• DESCRIPTION OF THE TASK
Each line from the one that holds "This screenshot has width=361, height=329." to the end of the entries is to be given again exactly. Do not include pictures.

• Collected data
● ● ●
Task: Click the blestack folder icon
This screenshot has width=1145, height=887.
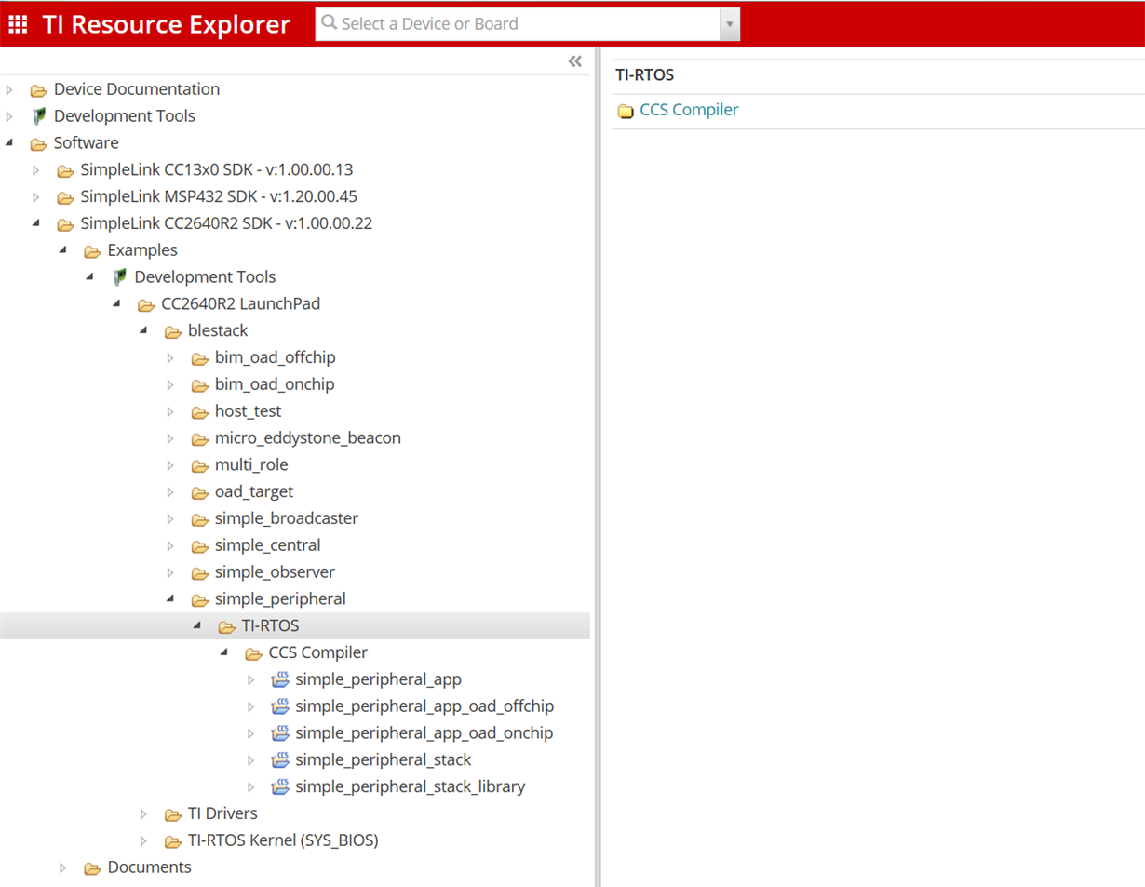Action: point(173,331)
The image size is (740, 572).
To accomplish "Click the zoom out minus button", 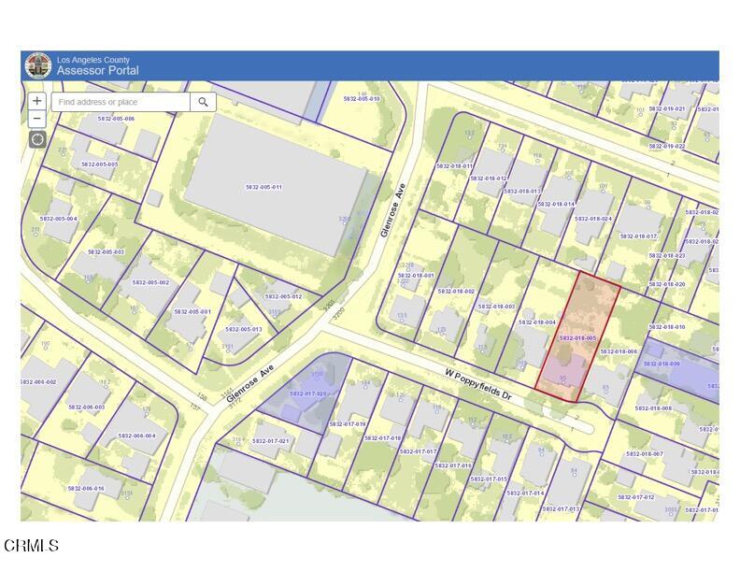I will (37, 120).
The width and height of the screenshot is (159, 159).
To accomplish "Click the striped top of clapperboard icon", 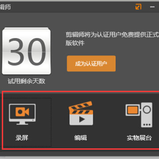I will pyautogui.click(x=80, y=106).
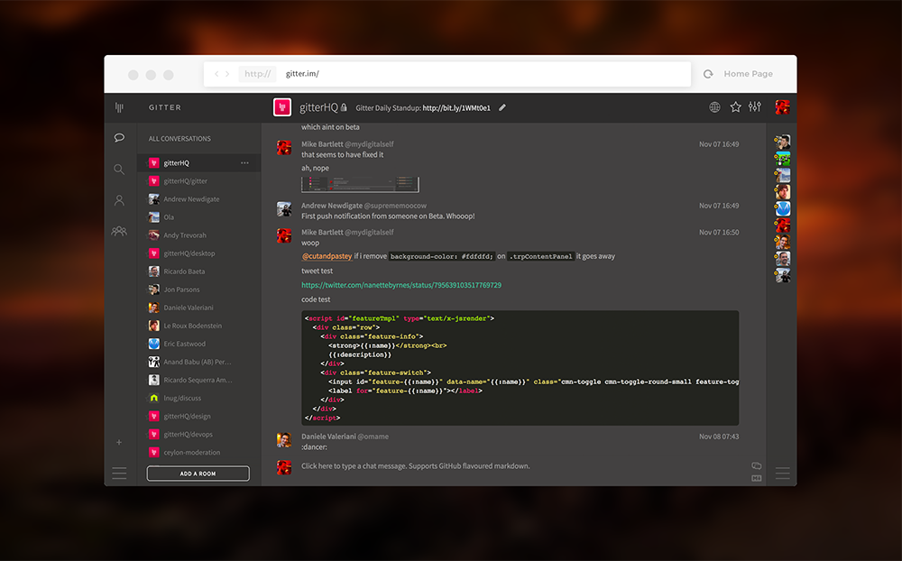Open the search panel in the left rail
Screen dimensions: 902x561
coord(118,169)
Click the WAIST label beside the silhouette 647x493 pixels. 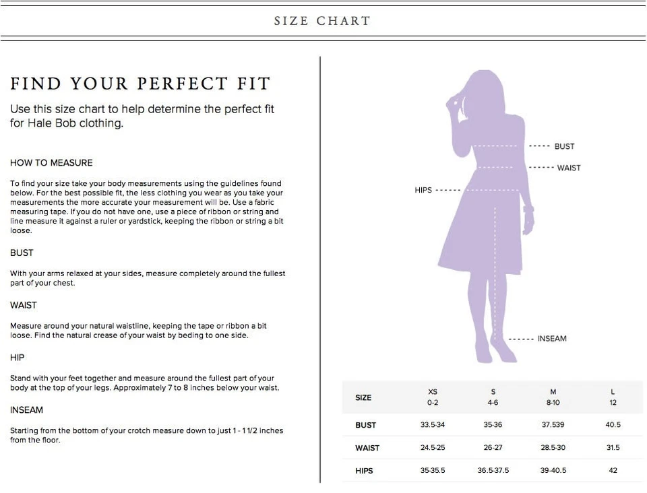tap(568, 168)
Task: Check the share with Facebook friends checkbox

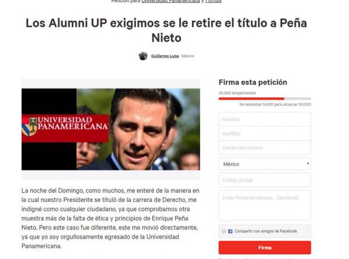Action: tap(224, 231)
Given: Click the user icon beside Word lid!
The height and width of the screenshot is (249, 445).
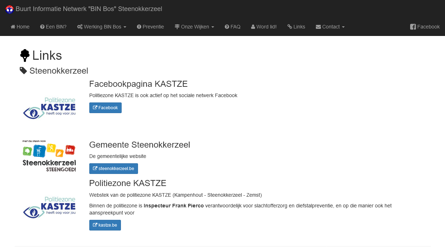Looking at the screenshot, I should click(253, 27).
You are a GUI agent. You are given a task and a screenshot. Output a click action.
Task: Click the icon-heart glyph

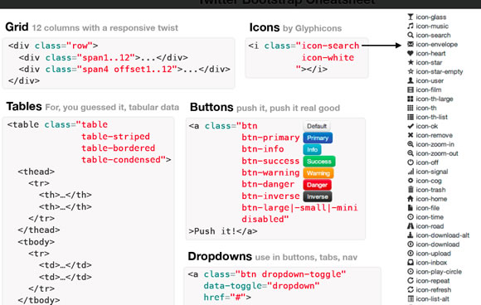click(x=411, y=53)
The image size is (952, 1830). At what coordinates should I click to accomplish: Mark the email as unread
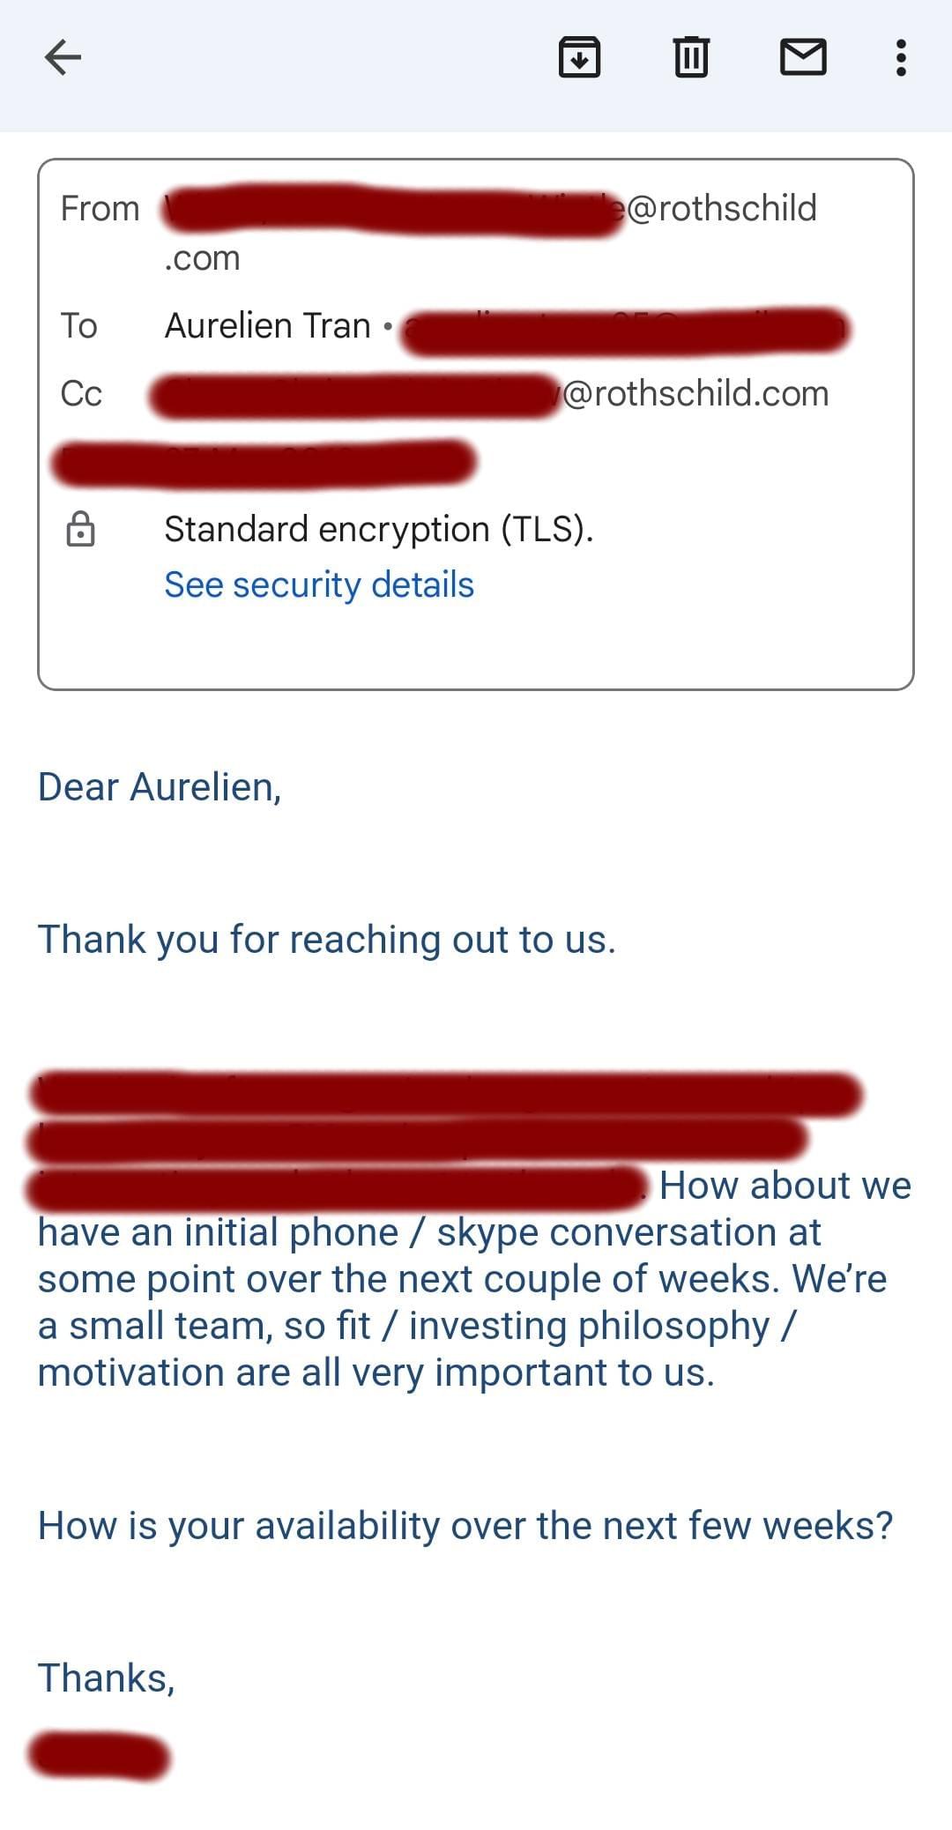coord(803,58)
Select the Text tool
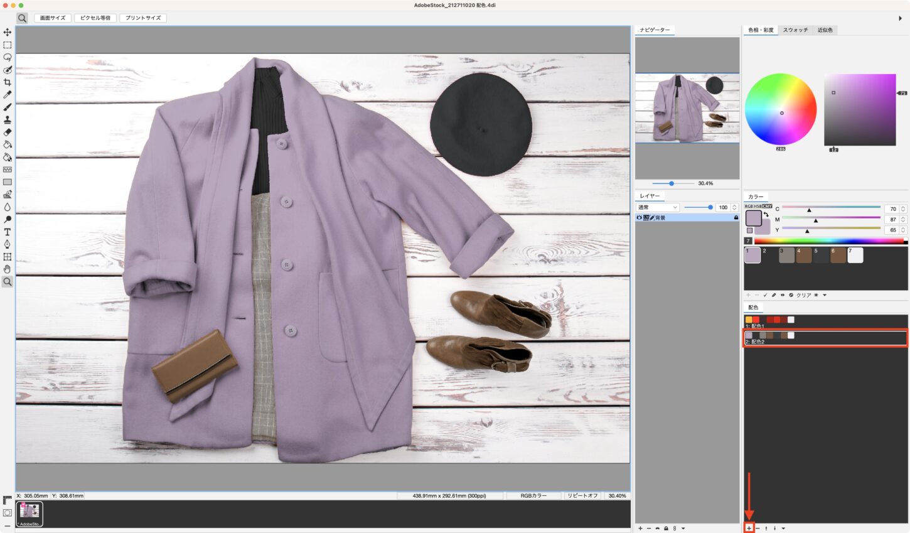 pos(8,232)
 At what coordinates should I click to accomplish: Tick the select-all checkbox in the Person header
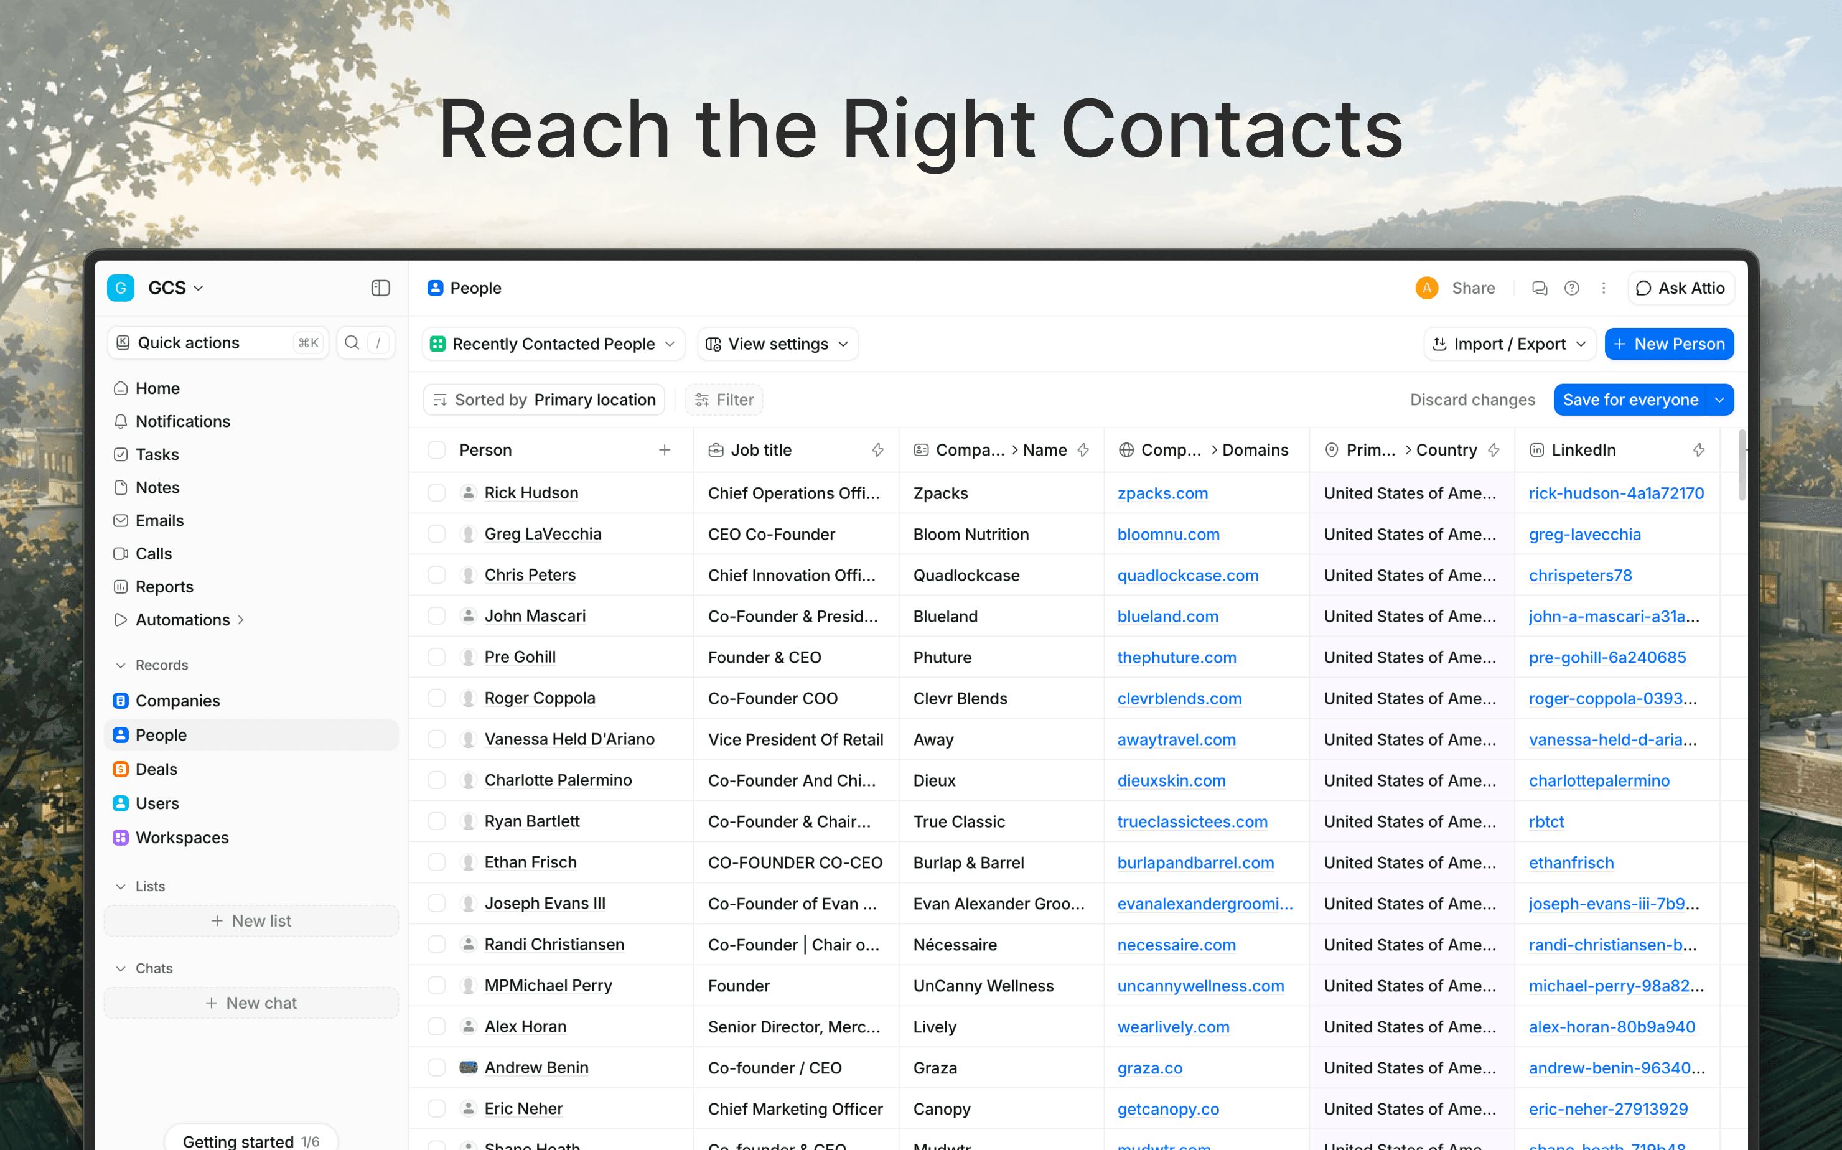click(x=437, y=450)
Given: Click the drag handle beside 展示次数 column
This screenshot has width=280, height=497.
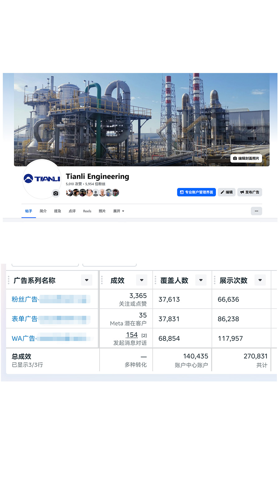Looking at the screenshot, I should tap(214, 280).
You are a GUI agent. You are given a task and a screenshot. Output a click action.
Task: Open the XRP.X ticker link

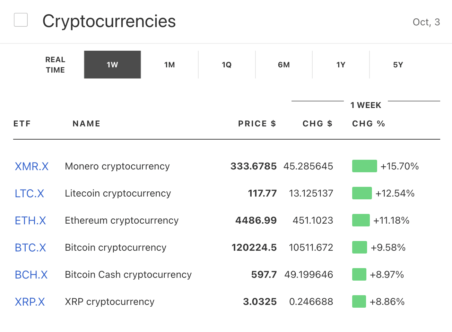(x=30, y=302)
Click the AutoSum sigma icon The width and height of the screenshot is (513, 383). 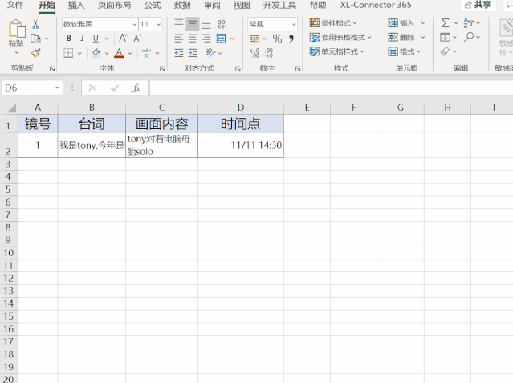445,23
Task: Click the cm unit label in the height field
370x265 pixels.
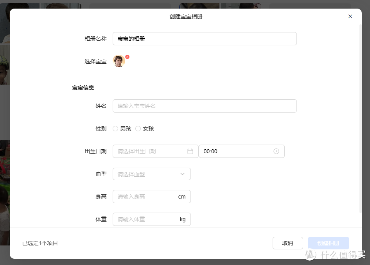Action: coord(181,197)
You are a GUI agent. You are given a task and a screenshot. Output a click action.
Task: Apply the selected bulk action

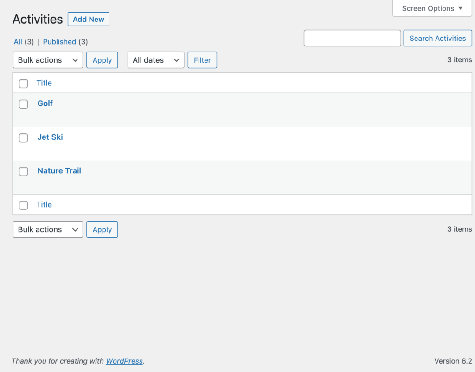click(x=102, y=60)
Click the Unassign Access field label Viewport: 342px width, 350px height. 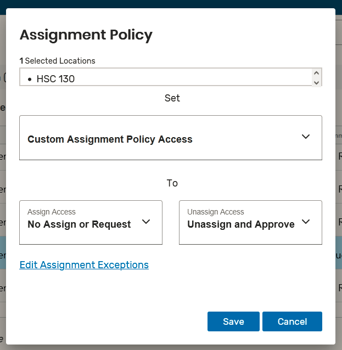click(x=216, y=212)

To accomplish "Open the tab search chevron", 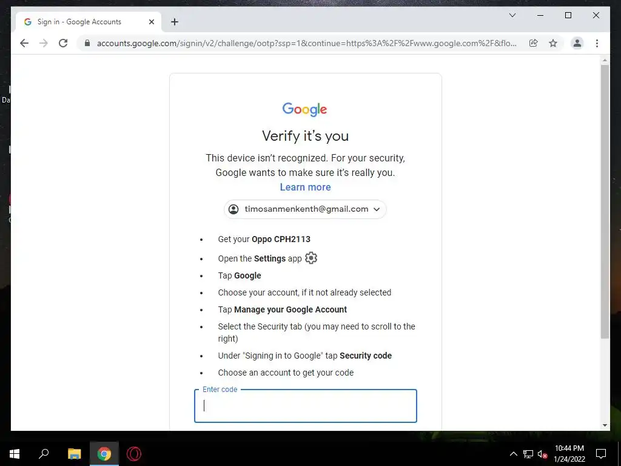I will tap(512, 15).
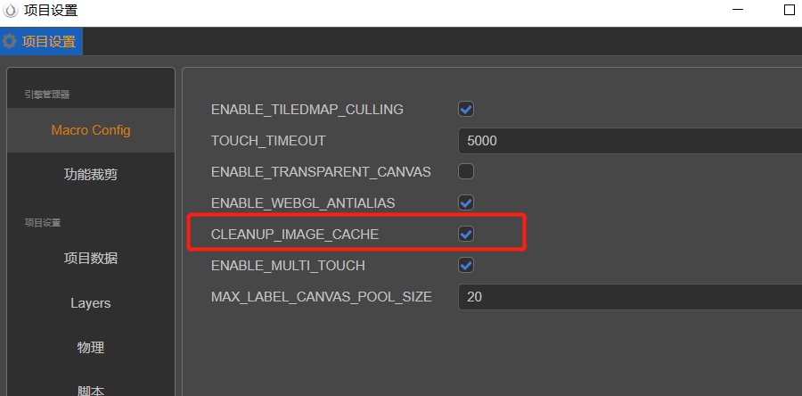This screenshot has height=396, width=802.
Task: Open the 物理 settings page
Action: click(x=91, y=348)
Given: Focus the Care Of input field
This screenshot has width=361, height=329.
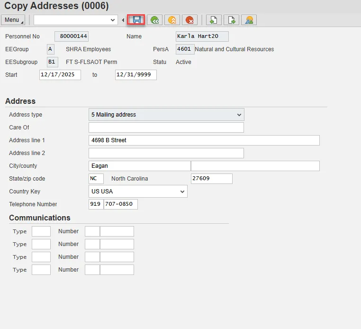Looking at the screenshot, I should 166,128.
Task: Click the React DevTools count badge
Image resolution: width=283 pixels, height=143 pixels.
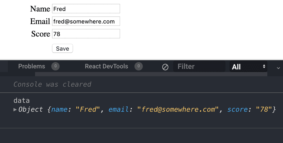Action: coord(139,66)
● ● ●
• YOUR RESPONSE
This screenshot has width=361, height=329.
Looking at the screenshot, I should 166,128.
Task: Click the React DevTools count badge
Image resolution: width=283 pixels, height=143 pixels.
Action: coord(139,66)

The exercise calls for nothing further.